What you need to know:
- Various studies have highlighted Tanzania’s significant potential in the realm of renewable energy
Dar es Salaam. The Tanzanian government has underscored the importance of transitioning to clean energy, making it a top priority on the national agenda.
With the aim of achieving 750 MW of renewable energy by 2025, Tanzania is tapping into its diverse renewable energy resources, including biomass, mini-hydro, geothermal, solar, and wind.
Despite less than half of the Tanzanian population having access to electricity, governmental initiatives and dedicated organizations are making significant strides in increasing energy access.
The International Energy Agency reports that Tanzania aspires to provide electricity access to 70 percent of its population by 2030, with 50 percent of that power originating from renewable energy sources.
As of 2018, only 29 percent of the Tanzanian population had access to electricity, with rural populations having even lower numbers at 10 percent and poor households at 7 percent.
Considering that around 66.2 percent of the population lives in rural areas, the majority of Tanzanians in need of electricity reside in off-grid regions.
The Tanzanian government, in partnership with other organizations, is keen on addressing this need through innovative renewable energy solutions.
Various studies highlight Tanzania’s significant potential in the realm of renewable energy.
A study conducted by the Institute for Sustainable Futures from the University of Technology Sydney, along with the Climate Action Network Tanzania, Bread for the World, and the World Future Council, projected that Tanzania’s share of renewable energy generation would reach 53 percent by 2020.
The study further indicated that this figure could increase to an impressive 75 percent by 2030.
Moreover, renewable energy was found to be 30 percent cheaper than fossil fuels, making a strong case for implementing 100 percent renewable energy in Tanzania to combat poverty effectively.
Energy access is a vital component in the fight against poverty, as renewable energy can power more schools, improve health services, enhance hygiene, and provide clean water in rural areas.
The World Bank has acknowledged increased electricity access as one of the reasons behind the reduction in poverty rates in Tanzania.
Rural populations have benefited significantly from energy access, with people able to focus on improving their socio-economic welfare.
Women, in particular, have experienced positive impacts, gaining more time for activities beyond household and fieldwork.
Over the past decade, renewable energy in Tanzania has experienced substantial growth, thanks to the government’s efforts and collaboration with other organizations on various renewable energy projects.
These initiatives include the installation of off-grid and grid power systems as well as advocacy work.
One successful initiative, “Lighting Rural Tanzania,” focused on providing solar lanterns and solar home systems to low-income households.

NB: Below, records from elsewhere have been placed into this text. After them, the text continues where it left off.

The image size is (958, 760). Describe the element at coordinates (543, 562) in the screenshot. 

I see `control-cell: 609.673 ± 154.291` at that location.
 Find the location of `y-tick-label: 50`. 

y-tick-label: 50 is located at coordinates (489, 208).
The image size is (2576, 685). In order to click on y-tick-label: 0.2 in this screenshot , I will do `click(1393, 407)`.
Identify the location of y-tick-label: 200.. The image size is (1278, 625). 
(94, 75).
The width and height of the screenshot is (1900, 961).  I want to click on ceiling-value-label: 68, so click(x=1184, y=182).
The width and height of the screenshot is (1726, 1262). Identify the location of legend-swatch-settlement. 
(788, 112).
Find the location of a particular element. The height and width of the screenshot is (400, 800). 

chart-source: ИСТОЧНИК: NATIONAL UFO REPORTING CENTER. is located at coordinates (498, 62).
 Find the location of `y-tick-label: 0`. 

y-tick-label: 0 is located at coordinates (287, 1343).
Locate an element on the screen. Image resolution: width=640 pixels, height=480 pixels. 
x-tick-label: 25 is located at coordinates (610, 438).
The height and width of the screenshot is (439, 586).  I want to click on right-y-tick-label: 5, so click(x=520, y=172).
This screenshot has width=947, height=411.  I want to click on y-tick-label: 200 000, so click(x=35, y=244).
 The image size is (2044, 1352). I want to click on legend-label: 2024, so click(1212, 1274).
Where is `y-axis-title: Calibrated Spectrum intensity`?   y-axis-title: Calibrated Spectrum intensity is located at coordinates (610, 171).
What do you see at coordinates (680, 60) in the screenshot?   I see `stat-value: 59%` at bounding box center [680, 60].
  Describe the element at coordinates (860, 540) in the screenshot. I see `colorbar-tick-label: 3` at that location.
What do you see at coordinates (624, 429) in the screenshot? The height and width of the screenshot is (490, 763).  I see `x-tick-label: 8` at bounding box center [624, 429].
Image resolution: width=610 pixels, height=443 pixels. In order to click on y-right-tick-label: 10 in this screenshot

With the ambitious goal of enabling access to cleaner and safer off-grid lighting and energy for 6.5 million Tanzanians by the end of 2019, the project managed to provide energy access to 1.2 million people by 2018.
Commissioner for Electricity and Renewable Energy, Innocent Luoga, expressed the government’s aim to have at least 80 percent of Tanzanians utilizing clean energy starting this year and for the next decade.
He highlighted the government’s commitment to strengthen the Tanzania Geothermal Development Company, which has been leading the charge for geothermal energy in the country.
Additionally, solar and wind electricity projects are being pursued in collaboration with the private sector, with the goal of achieving 750 MW of electricity from renewable energy sources by 2025. Luoga emphasised that renewable energy not only addresses climate change but also ensures energy security.
Prime Minister Kassim Majaliwa was recently quoted as saying that the government has formulated a national committee to spread public awareness and inform entrepreneurs about the opportunities associated with transitioning to clean energy.
This move, Mr Majaliwa said, was inspired by President Samia Suluhu’s call to review existing policies, with the aim of eliminating the use of dirty cooking fuel by 2032.
“We will start by enforcing alternative energy usage in large institutions across the country in the education sector and in the army,” he said.
Tanzania’s signing of a solar power project further underscores its commitment to sustainable development and positions the country as a regional leader in renewable energy innovations.
Energy Minister Mr January Makamba expressed optimism about Tanzania’s renewable energy strategy, emphasising the importance of initiating change at the household level by encouraging clean energy use for cooking.
With the government’s determined efforts and collaboration between various stakeholders, Tanzania is poised to make substantial progress in its transition to clean energy, paving the way for a more sustainable and prosperous future.